Exercise brief: Reproduce each of the following entries line for line, with no changes.

[Start of The data]

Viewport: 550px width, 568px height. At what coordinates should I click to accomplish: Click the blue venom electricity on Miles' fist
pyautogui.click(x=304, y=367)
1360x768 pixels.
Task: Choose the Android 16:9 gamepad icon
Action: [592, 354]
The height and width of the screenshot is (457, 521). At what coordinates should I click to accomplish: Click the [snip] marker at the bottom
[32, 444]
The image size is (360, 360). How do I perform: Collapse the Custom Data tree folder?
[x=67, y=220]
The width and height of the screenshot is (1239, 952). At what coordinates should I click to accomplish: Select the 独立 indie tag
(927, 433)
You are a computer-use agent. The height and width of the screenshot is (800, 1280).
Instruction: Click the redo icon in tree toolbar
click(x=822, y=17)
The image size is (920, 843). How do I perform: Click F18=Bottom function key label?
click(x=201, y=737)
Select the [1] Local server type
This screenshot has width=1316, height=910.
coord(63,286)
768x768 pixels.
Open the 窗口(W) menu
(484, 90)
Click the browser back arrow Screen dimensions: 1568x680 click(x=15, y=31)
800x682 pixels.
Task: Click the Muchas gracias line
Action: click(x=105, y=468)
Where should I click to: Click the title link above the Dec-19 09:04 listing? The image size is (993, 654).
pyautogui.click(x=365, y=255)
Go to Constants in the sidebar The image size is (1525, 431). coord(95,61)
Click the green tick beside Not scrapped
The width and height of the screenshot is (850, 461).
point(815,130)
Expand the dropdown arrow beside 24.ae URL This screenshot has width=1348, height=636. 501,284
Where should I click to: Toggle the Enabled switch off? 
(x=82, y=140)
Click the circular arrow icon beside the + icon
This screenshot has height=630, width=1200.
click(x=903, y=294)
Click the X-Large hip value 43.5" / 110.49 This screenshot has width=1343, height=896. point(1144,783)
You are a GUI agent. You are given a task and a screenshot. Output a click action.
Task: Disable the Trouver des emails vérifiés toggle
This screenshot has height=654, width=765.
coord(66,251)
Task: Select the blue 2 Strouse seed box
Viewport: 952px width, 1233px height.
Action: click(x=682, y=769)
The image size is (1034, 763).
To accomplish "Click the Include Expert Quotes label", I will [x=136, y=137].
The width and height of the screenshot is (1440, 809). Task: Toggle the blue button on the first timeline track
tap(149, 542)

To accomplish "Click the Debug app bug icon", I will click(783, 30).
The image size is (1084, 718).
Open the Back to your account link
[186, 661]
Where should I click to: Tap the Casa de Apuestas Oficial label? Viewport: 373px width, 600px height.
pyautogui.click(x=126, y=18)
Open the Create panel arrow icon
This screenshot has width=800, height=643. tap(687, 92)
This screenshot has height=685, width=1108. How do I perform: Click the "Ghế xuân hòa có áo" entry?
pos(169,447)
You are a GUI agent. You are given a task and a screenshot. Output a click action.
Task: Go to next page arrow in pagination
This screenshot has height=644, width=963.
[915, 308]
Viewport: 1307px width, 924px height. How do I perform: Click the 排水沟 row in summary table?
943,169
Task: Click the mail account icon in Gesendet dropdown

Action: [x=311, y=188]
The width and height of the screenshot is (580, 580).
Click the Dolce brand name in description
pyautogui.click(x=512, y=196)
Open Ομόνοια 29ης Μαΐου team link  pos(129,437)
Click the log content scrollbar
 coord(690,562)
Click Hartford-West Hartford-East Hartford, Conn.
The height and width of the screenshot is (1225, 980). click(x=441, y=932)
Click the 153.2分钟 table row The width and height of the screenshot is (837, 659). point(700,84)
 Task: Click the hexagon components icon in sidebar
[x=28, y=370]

[End of The data]

Reply to the exercise:
Viewport: 550px width, 568px height. At what coordinates should I click to accomplish: Click the blue venom electricity on Miles' fist
pyautogui.click(x=304, y=367)
1360x768 pixels.
Task: Choose the Android 16:9 gamepad icon
Action: [592, 354]
The height and width of the screenshot is (457, 521). At what coordinates should I click to accomplish: Click the [snip] marker at the bottom
[32, 444]
The image size is (360, 360). How do I perform: Collapse the Custom Data tree folder?
[x=67, y=220]
The width and height of the screenshot is (1239, 952). At what coordinates should I click to accomplish: Select the 独立 indie tag
(927, 433)
You are a computer-use agent. The height and width of the screenshot is (800, 1280).
Instruction: Click the redo icon in tree toolbar
click(x=822, y=17)
The image size is (920, 843). How do I perform: Click F18=Bottom function key label?
click(x=201, y=737)
Select the [1] Local server type
This screenshot has width=1316, height=910.
coord(63,286)
768x768 pixels.
Open the 窗口(W) menu
(484, 90)
Click the browser back arrow Screen dimensions: 1568x680 click(x=15, y=31)
800x682 pixels.
Task: Click the Muchas gracias line
Action: click(x=105, y=468)
Where should I click to: Click the title link above the Dec-19 09:04 listing? The image size is (993, 654).
pyautogui.click(x=365, y=255)
Go to Constants in the sidebar The image size is (1525, 431). coord(95,61)
Click the green tick beside Not scrapped
The width and height of the screenshot is (850, 461).
point(815,130)
Expand the dropdown arrow beside 24.ae URL This screenshot has width=1348, height=636. 501,284
Where should I click to: Toggle the Enabled switch off? 
(x=82, y=140)
Click the circular arrow icon beside the + icon
This screenshot has height=630, width=1200.
click(x=903, y=294)
Click the X-Large hip value 43.5" / 110.49 This screenshot has width=1343, height=896. point(1144,783)
You are a GUI agent. You are given a task and a screenshot. Output a click action.
Task: Disable the Trouver des emails vérifiés toggle
This screenshot has height=654, width=765.
coord(66,251)
Task: Select the blue 2 Strouse seed box
Viewport: 952px width, 1233px height.
Action: click(x=682, y=769)
The image size is (1034, 763).
To accomplish "Click the Include Expert Quotes label", I will [x=136, y=137].
The width and height of the screenshot is (1440, 809). Task: Toggle the blue button on the first timeline track
tap(149, 542)

To accomplish "Click the Debug app bug icon", I will click(783, 30).
The image size is (1084, 718).
Open the Back to your account link
[186, 661]
Where should I click to: Tap the Casa de Apuestas Oficial label? Viewport: 373px width, 600px height.
pyautogui.click(x=126, y=18)
Open the Create panel arrow icon
This screenshot has width=800, height=643. tap(687, 92)
This screenshot has height=685, width=1108. How do I perform: Click the "Ghế xuân hòa có áo" entry?
pos(169,447)
You are a GUI agent. You are given a task and a screenshot. Output a click action.
Task: Go to next page arrow in pagination
This screenshot has height=644, width=963.
[915, 308]
Viewport: 1307px width, 924px height. How do I perform: Click the 排水沟 row in summary table?
943,169
Task: Click the mail account icon in Gesendet dropdown

Action: [x=311, y=188]
The width and height of the screenshot is (580, 580).
Click the Dolce brand name in description
pyautogui.click(x=512, y=196)
Open Ομόνοια 29ης Μαΐου team link  pos(129,437)
Click the log content scrollbar
 coord(690,562)
Click Hartford-West Hartford-East Hartford, Conn.
The height and width of the screenshot is (1225, 980). click(x=441, y=932)
Click the 153.2分钟 table row The width and height of the screenshot is (837, 659). point(700,84)
 Task: Click the hexagon components icon in sidebar
[x=28, y=370]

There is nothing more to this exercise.